Die Destillerie Tour war sehr spannend und interessant, Besonderheit hier war, dass jeder Teilnehmer einen Blick in den Raum werfen konnte, in dem die gemälzte Gerste gedarrt wird. Bei den anderen Brennereien gab es diesen Einblick nicht. Die Anlage hier bei Laphroaig war nach meinem Dafürhalten schon ziemlich groß, ich habe die Brennblasen jetzt nicht gezählt, aber sie liegt auf jeden Fall im unteren zweistelligen Bereich. Interessant fand ich auch die Steuerzentrale der Brennanlagen. Vom Notebook einmal abgesehen erinnerte mich diese ein wenig an ein Steuerungspult in einer Braunkohlen-Kokerei, in der ich zu DDR-Zeiten gearbeitet hatte. Also mit ein wenig Fantasie, versteht sich.

Das anschließende Tasting fand dann im Warehouse No.1 statt. Es wurden hier Drams aus drei verschiedenen Fässern gereicht, allesamt eher junge Vertreter ihrer Zunft. Als erstes ein 7-jähriger aus einem Bourbon Cask, dann ein ebenfalls 7 Jahre alter Whisky, der seine ganze Reifezeit in einem Virgin French Oak Cask verbringen durfte und schlußendlich ein im Fino Cherry Cask gereifter 6-jähriger Laphroaig. Alle drei Kandidaten waren top, halt junge und wilde Laphroaigs. Trotzdem muss ich sagen, und das schmerzt mich ein wenig, dass die Warehouse Tastings bei Bowmore und Bruichladdich unübertroffen waren, sei es wegen der Atmosphäre und des Umfelds, wie das Tasting stattfand und nicht zuletzt auch wegen der Füllhöhe der gereichten Drams. Da war man bei den beiden genannten Brennhäusern wesentlich kundenfreundlicher. Trotz der Kritikpunkte war das Tasting ein kleines Träumchen, wann sonst bekommt man Laphroaigs direkt aus dem Fass serviert. Ich habe mich bei dem 0,25l Sample, welches sich jeder Teilnehmer abfüllen lassen konnte, für den Kollegen 2 aus dem Virgin French Oak Cask entschieden. Das war für mich ein Laphroaig so wie er sein muss: jung, ausdrucksstark, medizinisch, torfig, ölig, maritim, würzig, brutal stark. Ganz großes Kino.

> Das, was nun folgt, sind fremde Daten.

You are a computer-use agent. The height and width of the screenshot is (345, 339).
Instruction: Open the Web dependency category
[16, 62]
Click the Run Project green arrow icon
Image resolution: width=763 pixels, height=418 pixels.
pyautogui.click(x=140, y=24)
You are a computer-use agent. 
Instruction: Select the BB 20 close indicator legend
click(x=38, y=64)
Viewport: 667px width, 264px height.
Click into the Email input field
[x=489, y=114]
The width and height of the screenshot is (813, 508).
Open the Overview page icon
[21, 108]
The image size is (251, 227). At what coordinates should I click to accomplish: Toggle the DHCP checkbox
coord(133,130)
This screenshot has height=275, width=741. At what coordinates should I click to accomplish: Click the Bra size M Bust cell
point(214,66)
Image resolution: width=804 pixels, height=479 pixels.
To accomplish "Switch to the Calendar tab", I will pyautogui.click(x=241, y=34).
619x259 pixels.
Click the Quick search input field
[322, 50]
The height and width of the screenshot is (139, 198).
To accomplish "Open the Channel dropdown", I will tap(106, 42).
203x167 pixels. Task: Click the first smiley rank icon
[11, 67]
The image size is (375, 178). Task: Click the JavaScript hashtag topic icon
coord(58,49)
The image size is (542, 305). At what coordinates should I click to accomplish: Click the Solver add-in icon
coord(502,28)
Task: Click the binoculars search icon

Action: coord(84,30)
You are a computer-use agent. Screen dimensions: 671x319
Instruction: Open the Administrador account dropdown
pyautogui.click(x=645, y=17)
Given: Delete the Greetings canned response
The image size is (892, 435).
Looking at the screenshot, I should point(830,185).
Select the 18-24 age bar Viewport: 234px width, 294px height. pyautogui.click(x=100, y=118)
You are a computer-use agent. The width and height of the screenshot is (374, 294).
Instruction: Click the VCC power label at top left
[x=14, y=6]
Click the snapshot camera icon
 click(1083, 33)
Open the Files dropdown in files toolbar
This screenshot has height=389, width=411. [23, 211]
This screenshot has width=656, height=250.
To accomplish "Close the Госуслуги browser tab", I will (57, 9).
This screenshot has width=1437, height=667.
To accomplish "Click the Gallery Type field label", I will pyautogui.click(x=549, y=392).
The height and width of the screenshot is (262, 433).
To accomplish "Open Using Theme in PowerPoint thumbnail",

Auf dem Weg zu unserem fahrbaren Untersatz haben wir dann noch am Rande des Parkplatzes einen Hirsch gesichtet, der dort in der losen Erde auf Nahrungssuche war. Naturgemäß hatte er uns natürlich gewittert, machte ber keine Anstalten, die Flucht zu ergreifen. Hochaufmerksam verfolgte er ohne jegliche Scheu minutenlang unsere Aktivitäten, so dass ich mir noch mein Zoomobjektiv an meine Kamera schrauben konnte und den Kollegen ein bisschen näher vor die Linse bekam. Ein schönes Exemplar von einem Hirsch.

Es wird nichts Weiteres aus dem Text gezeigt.